Uit haar boek, maar nog meer uit de studie van Anne Bos over de periode sedert 1967, blijkt hoe groot het aantal functionarissen is dat zich met de zaak bemoeit, om van de niet geringe invloed van de media maar te zwijgen. Geen van beide auteurs ziet kans het raadsel op te lossen, wie nu eigenlijk bij ministerscrises ‘de beul’ is. In alle drukte valt hij vaak niet op en dat is ook de bedoeling. Want het gaat niet alleen om het beulshandelen zelf maar ook om de vraag wie van het ministeriële ontslag in de publiciteit de schuld krijgt.

Nu is er onmiskenbaar een aantal gevallen waarin de betrokken bewindsman niemands aansporing nodig heeft, maar zelf meent dat het mooi is geweest. Sinds 1945 is dat zo’n acht keer voorgekomen. Doorgaans gaat het om een minister of staatssecretaris die het vertrouwen van zijn collega’s in de ministerraad is kwijtgeraakt.

Meestal echter moet de bewindsman (en die ene vrouw) een handje worden geholpen om te besluiten tot ontslag. Het gaat daarbij niet altijd om onwil of gebrek aan inzicht in eigen zwakheden, maar om totale verwarring te midden van tegenstrijdige adviezen en reacties. Als de zaak dan hoog begint op te lopen is er één persoon nodig die het hoofd koel houdt en die de knoop doorhakt.

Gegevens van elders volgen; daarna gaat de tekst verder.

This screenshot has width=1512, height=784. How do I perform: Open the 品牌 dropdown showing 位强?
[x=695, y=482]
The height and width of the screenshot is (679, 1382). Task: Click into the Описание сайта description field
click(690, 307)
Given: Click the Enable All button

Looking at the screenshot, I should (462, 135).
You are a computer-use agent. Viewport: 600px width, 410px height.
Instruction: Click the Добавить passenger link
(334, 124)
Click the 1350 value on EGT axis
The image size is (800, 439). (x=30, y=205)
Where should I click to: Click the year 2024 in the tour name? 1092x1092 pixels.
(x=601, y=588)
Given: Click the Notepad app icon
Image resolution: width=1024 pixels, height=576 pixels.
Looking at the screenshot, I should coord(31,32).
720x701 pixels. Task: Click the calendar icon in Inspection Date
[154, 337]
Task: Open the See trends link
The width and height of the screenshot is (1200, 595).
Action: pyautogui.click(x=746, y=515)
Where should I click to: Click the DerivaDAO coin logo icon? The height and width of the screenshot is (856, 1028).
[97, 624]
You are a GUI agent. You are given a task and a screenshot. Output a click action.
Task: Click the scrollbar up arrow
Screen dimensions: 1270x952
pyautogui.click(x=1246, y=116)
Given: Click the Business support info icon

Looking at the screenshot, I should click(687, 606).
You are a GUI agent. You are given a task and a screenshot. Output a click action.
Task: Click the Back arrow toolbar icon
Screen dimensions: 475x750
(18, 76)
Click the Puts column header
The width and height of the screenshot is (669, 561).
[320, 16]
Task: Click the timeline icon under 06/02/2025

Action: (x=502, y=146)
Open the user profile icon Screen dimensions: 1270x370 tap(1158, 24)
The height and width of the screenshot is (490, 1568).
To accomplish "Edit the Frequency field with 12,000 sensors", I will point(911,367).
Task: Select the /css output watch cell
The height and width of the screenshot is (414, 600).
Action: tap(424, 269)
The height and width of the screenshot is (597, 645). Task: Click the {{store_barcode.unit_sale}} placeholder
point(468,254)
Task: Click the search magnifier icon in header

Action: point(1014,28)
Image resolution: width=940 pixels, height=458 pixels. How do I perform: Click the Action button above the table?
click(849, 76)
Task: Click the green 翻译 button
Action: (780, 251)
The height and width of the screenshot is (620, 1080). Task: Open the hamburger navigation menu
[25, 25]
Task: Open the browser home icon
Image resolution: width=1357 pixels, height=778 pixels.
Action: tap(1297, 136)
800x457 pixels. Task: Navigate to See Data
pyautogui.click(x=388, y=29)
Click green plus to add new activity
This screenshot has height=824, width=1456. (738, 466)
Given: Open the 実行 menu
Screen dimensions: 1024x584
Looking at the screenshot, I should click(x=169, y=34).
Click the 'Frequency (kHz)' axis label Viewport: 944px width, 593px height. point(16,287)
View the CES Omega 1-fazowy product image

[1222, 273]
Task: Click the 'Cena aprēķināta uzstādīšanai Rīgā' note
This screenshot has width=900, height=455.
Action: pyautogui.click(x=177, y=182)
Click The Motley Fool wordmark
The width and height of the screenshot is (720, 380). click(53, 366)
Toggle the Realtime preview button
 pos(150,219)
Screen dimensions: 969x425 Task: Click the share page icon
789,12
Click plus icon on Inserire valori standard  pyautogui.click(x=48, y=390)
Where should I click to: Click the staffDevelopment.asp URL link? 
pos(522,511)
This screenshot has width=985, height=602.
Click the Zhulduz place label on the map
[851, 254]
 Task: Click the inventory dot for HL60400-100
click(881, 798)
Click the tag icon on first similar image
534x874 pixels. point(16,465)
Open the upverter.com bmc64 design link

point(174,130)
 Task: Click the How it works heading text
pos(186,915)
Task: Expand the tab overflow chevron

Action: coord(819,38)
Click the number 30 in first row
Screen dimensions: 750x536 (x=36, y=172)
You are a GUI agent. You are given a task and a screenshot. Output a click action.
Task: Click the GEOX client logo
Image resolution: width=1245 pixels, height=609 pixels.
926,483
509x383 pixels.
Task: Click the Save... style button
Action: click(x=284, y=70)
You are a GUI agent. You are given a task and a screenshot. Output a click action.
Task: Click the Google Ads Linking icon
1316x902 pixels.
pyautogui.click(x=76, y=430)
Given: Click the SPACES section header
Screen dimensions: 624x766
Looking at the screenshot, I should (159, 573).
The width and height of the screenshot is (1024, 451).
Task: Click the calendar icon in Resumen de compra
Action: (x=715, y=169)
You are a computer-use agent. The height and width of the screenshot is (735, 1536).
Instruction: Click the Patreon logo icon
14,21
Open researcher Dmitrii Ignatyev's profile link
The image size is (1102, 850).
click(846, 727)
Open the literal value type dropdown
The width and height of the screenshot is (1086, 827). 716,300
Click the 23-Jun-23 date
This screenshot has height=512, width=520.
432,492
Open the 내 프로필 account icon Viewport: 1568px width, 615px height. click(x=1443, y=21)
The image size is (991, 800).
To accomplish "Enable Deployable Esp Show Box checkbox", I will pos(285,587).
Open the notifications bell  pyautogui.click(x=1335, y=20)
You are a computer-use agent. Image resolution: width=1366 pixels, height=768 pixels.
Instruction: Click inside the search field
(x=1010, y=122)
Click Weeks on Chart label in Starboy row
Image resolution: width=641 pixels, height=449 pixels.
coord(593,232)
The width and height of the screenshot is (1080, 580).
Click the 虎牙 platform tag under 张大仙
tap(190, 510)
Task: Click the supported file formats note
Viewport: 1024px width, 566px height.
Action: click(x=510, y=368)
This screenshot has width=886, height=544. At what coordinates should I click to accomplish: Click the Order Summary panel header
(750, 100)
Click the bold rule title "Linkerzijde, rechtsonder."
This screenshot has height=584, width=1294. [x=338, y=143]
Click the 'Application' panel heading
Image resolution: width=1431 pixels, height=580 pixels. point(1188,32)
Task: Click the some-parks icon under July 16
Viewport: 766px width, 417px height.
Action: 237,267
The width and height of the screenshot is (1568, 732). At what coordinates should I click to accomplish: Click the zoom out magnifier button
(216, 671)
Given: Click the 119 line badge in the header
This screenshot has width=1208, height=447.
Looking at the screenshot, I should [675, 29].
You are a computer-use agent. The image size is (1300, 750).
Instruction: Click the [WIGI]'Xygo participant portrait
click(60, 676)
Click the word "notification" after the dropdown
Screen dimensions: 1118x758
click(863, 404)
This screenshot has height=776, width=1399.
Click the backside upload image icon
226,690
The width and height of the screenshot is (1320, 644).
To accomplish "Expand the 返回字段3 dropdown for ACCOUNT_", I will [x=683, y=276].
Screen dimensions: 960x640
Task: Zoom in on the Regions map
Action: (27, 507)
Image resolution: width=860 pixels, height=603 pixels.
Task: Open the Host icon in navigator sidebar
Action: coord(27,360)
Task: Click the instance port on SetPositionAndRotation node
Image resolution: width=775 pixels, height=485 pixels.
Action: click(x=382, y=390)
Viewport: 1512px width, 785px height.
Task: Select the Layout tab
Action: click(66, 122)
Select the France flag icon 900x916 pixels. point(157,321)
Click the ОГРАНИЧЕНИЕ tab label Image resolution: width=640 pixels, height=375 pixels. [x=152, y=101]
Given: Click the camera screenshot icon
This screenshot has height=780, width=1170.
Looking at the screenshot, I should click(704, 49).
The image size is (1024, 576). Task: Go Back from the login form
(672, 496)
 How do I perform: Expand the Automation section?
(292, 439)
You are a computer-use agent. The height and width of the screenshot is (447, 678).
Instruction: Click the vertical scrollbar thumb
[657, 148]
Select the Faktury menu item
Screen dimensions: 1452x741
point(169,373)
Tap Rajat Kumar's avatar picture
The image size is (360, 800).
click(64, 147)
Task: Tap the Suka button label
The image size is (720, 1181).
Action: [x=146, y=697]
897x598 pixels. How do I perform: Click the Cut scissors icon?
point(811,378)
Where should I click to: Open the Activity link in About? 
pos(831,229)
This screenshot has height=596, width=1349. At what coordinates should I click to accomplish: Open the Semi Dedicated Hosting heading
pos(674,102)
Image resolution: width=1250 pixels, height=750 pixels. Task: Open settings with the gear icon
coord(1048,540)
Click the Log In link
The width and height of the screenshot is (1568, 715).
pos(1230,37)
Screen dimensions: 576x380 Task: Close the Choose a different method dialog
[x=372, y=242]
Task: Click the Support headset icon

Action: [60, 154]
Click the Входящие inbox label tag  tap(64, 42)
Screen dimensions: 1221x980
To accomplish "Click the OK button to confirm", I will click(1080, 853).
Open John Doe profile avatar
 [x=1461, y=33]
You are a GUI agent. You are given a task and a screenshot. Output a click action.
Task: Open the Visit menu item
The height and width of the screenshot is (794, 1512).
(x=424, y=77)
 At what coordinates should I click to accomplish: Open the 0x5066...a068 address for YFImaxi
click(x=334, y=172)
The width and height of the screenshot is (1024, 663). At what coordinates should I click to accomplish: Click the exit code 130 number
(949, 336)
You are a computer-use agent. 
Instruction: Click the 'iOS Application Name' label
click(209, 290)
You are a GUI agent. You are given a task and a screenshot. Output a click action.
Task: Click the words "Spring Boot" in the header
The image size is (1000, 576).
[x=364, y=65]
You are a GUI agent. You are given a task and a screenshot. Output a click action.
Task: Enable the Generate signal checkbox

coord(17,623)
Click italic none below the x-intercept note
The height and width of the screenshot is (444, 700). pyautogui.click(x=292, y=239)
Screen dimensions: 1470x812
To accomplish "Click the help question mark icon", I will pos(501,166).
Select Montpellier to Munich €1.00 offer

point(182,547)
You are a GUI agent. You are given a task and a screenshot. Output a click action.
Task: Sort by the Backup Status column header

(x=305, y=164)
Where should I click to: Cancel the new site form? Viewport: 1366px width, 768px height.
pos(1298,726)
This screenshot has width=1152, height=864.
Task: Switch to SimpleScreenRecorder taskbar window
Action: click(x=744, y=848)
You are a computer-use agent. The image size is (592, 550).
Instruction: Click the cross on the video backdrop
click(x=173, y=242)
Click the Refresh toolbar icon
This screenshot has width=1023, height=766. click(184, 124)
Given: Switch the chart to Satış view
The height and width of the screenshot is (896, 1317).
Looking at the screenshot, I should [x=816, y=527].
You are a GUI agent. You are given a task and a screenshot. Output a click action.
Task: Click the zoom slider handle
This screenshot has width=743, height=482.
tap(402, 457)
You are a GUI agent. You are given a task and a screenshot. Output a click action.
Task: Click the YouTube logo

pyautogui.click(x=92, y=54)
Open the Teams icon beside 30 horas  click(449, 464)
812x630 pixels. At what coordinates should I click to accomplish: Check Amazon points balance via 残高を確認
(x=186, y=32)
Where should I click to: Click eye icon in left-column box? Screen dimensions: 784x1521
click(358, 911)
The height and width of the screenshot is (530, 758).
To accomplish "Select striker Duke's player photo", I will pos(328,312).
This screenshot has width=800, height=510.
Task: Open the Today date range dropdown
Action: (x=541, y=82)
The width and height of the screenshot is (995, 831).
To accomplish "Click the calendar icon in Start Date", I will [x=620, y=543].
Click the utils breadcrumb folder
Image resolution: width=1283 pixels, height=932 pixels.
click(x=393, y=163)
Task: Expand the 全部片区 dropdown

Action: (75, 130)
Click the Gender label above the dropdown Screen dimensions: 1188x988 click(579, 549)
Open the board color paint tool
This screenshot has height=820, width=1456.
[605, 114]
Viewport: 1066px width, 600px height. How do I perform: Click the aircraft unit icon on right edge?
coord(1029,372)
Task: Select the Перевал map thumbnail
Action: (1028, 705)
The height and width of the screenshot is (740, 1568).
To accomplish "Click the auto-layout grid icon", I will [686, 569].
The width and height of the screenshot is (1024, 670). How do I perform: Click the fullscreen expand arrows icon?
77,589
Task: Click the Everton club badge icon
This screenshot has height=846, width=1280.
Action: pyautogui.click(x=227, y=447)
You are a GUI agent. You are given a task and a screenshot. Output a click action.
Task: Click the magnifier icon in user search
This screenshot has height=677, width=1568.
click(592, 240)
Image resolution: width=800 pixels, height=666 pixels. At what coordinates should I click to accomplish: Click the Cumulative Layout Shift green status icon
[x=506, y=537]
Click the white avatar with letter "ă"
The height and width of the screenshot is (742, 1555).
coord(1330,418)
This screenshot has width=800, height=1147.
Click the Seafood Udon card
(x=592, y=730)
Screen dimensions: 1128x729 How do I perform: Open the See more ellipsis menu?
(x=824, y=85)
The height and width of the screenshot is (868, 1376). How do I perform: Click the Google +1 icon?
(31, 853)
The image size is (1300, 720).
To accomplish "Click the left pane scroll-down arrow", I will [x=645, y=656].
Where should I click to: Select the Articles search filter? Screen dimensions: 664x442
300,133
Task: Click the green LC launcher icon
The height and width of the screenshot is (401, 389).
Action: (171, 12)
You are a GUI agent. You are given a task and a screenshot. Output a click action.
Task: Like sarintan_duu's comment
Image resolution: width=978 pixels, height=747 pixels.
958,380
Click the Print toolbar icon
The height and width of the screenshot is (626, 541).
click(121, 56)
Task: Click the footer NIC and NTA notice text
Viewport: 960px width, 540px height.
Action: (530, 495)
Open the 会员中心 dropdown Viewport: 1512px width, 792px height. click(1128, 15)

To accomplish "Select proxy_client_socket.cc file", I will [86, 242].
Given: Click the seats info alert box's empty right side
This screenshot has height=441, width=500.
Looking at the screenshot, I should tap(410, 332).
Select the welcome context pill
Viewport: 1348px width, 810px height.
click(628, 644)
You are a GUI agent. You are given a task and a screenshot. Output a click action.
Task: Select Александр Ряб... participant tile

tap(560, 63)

Bij zestien van de in totaal 27 naoorlogse ministerscrises blijkt dat de fractievoorzitter van de eigen partij te zijn geweest. Hij vervult in Nederland de rol die in het Verenigd Koninkrijk door de Prime Minister wordt gespeeld. Soms doet hij dat heel zichtbaar, zoals fractieleider Lubbers die minister van Financiën Andriessen in 1981 als een baksteen liet vallen, of zoals fractievoorzitter Bert de Vries die staatssecretaris Brokx in 1986 feitelijk de laan uitstuurde, dan wel Thijs Wöltgens die het afscheid van Elske ter Veld (1993) bewerkstelligde. Het kon ook betrekkelijk ongezien gebeuren, zoals in het geval van staatssecretaris Linschoten die zijn ontslag dankte aan zijn ‘chef’ Bolkestein (1996) of van minister Braks van Landbouw en Visserij, die het pand moest verlaten dankzij fractievoorzitter Elco Brinkman. Dat , terwijl bijna iedereen de PvdA-fractie aanzag voor ‘moordenaar’.

Eén keer deed de beul niet wat hij moest doen: fractieleider Nijpels (VVD) bleef zijn minister Van Aardenne verdedigen na de RSV-enquête (1984 – 1985). Anne Bos laat kraakhelder en met gevoel voor drama zien hoe ver de gevolgen daarvan in latere crises hebben gereikt: liberale bewindslieden als Van Eekelen, Linschoten en Evenhuis hebben er de paradoxale precedentwerking van ondervonden.


  • 1) 
    Met ‘ministerscrises’ bedoel ik hier het ontslag om politieke redenen van individuele ministers en staatssecretarissen. Daarnaast kan het ontslag zijn veroorzaakt door overlijden of ziekte. Met ziekte moet men overigens behoedzaam zijn, want soms heeft ziekte alles te maken met politiek ongemak.
  • 2) 
    Charlotte Brand, Gevallen op het Binnenhof. Afgetreden ministers en staatssecretarissen 1918 – 1966, Amsterdam: Boom, 2016; Anne Bos, Verloren vertrouwen. Afgetreden ministers en staatssecretarissen 1967 – 2002, Amsterdam: Boom, 2018. In beide gevallen betreft het dissertaties, verdedigd aan de Radbouduniversiteit Nijmegen.